Sam Tabahriti
[ロンドン 29日 ロイター] - 米アップルは29日、英競争・市場庁(CMA)が提案したアプリストアの決済規則緩和について、実質的に価格規制に当たり、イノベーションや投資を損なう恐れがあると主張した。
CMAは6月、アプリ開発者がアップルとグーグルのアプリストア以外の決済手段に利用者を誘導(ステアリング)することを認めるとともに、誘導に対する手数料を公正かつ合理的なものとすることを提案した。競争促進と消費者の選択肢拡大を目指す取り組みの一環。提案に対する意見公募は7月27日に締め切った。

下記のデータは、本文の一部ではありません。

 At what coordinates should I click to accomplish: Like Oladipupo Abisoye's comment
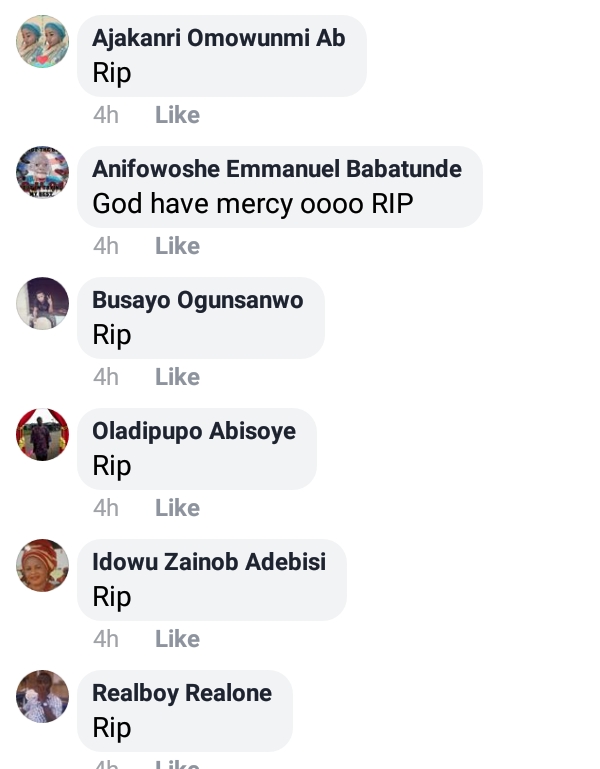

アップルはCMAへの提出文書で、提案は競争促進の範囲を超えており、規制当局が同社の事業運営に対して「極めて介入的な」役割を担うことになると訴えた。
CMAの報道官はアップルの主張について「(CMAが)直接的に価格を設定するものではない」と反論。ステアリング手数料は現在のアプリストアでの手数料より低くなると想定しており、その分は英国の消費者に還元されるか、あるいは開発企業への再投資を通じてイノベーションを支えるだろうと説明した。
アップルによると、同社のアプリストアを通じて2025年に英国で発生した請求額・売上高は465億ポンド(約618億ドル)超だが、アップルの手数料収入は全体の3.5%未満にとどまった。同社は、決済モデルを変更しても消費者向け価格が下がることを示す証拠は存在しないと主張した。